Challenge. Count the lines in the entries below that contain the string "Expand", and reply with the number alone.

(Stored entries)
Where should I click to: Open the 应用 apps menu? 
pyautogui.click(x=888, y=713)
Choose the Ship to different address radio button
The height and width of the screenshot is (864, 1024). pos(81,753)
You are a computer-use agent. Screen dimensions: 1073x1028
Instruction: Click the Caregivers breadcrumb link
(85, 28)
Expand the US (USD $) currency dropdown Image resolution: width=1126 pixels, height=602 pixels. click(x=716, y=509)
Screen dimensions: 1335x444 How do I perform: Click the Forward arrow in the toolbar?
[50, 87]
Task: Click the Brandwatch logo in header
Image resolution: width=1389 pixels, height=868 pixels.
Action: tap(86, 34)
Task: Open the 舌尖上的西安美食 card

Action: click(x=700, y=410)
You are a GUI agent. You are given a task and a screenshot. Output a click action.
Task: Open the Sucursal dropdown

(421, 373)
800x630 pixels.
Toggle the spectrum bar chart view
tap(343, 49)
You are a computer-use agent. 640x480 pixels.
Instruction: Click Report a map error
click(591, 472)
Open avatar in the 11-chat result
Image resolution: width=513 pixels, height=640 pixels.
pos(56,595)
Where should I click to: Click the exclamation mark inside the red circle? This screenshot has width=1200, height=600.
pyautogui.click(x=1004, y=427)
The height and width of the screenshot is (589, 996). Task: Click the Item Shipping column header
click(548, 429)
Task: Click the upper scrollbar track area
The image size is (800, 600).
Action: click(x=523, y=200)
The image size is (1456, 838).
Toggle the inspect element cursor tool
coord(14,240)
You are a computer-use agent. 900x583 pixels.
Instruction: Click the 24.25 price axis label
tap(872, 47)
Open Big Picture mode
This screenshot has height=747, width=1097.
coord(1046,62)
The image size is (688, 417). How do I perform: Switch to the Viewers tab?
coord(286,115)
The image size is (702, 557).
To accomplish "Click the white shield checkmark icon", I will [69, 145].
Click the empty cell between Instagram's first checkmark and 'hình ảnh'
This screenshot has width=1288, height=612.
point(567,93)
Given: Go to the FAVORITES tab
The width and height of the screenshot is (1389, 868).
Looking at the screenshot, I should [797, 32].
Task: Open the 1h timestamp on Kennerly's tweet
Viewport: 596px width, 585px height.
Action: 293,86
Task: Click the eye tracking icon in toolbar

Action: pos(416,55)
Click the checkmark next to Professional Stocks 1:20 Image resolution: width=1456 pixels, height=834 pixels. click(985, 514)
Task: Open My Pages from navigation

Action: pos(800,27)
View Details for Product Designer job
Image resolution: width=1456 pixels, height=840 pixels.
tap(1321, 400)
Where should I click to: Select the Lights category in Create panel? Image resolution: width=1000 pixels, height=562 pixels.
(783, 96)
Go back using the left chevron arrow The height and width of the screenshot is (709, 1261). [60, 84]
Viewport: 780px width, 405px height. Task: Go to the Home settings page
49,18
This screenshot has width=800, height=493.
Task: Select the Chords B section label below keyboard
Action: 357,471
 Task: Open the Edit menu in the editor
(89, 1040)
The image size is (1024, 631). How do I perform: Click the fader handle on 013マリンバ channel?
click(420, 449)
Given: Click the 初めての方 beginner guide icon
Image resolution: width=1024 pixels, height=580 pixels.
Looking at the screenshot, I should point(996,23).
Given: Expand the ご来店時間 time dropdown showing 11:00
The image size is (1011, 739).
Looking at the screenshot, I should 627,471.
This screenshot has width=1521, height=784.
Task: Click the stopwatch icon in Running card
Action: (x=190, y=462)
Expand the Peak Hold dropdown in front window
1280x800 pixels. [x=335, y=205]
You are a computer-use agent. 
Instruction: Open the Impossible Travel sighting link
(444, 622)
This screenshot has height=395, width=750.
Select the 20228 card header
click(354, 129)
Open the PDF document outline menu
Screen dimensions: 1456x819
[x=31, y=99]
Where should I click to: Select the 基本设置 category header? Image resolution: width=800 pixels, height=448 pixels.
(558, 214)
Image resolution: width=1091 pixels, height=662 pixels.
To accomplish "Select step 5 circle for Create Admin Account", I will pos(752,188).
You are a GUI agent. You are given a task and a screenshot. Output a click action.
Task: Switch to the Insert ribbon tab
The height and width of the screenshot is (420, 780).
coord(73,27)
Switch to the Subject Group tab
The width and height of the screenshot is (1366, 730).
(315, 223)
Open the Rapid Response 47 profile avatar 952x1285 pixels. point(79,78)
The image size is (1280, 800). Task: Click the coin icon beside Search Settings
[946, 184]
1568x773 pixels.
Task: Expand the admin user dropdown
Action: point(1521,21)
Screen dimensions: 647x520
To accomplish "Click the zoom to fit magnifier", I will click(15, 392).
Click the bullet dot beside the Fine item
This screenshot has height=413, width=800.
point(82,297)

Problem solution. 4